### Exercise prompt
Every line below that has "agent" in it should be copied.
:: Input ::
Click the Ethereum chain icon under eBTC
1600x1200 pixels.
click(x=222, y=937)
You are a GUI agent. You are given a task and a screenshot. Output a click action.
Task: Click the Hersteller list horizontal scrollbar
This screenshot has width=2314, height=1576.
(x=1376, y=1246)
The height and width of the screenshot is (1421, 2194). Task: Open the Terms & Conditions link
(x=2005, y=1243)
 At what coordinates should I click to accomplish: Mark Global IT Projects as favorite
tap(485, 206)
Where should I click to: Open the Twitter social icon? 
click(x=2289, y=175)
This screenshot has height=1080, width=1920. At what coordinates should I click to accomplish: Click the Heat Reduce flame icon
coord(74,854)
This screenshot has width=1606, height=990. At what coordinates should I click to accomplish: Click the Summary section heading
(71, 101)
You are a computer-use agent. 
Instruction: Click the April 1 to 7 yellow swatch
:::
### Solution to this task
You are a GUI agent. You are given a task and a screenshot. Output a click action.
You are a computer-use agent. 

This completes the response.